Chinu Sandhu

Personal information
- Nationality: British
- Born: 6 June 1987 (age 39) Ludhiana, India
- Weight: 120 kg (260 lb)

Sport
- Sport: Wrestling
- Event: Men's 125 kg

Medal record
Men's freestyle wrestling
Representing England
Commonwealth Games
| Bronze medal – third place | 2014 Glasgow | 125 kg |

= Chinu Sandhu =

British freestyle wrestler

Chinu Sandhu (born 6 June 1987) is a British freestyle wrestler. He also goes by the name Chinu Chinu and Chinu XXX.

== Biography ==
Chinu competed for England in the men's freestyle 125 kg event at the 2014 Commonwealth Games, where he won a bronze medal.
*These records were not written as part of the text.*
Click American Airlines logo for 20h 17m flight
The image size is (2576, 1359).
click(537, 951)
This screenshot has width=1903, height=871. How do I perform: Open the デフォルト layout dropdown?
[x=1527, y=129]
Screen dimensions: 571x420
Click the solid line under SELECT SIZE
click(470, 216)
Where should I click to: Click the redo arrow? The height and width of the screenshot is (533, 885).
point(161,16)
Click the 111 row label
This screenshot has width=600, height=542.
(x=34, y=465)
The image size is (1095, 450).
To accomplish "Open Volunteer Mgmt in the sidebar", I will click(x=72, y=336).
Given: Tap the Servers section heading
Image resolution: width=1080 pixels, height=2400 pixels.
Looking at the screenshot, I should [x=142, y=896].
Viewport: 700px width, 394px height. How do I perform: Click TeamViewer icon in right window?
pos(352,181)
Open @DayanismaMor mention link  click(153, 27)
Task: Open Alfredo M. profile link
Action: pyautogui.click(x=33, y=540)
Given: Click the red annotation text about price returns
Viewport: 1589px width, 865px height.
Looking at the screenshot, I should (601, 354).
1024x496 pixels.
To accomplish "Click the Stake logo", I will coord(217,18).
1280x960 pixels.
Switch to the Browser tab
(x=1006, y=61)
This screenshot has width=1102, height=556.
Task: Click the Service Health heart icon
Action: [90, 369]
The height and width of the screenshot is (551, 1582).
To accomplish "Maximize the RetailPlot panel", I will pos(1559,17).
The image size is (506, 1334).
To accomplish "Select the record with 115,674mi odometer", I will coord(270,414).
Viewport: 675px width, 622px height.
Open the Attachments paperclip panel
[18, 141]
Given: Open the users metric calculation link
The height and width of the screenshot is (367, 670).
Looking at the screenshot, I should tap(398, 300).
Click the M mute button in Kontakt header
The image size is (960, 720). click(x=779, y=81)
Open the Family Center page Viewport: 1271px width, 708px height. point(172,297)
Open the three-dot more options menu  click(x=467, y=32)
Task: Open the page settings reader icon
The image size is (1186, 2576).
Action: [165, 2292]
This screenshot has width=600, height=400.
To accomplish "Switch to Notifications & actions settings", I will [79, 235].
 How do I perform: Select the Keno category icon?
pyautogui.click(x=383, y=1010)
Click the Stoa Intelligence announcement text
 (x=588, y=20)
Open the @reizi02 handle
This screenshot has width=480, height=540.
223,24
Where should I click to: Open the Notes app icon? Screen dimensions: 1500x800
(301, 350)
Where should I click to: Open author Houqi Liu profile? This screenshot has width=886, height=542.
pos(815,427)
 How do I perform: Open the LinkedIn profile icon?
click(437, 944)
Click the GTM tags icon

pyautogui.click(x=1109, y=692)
Chinu beat Claude Mbianga from Cameroon in the wrestling 125 kg men's freestyle "round of sixteen" (actually only four, since there were ten competitors in total, six getting byes) to progress to the quarter-finals where he beat Zaman Anwar from Pakistan. In the semifinals he lost to eventual gold medal winner Canadian Korey Jarvis. He beat Hollis Mkanga from Kenya in the repechage to win one of the two bronze medals for the event.

He won four titles at the British Wrestling Championships.

In 2017 Sandhu received a four-year ban for a doping violation.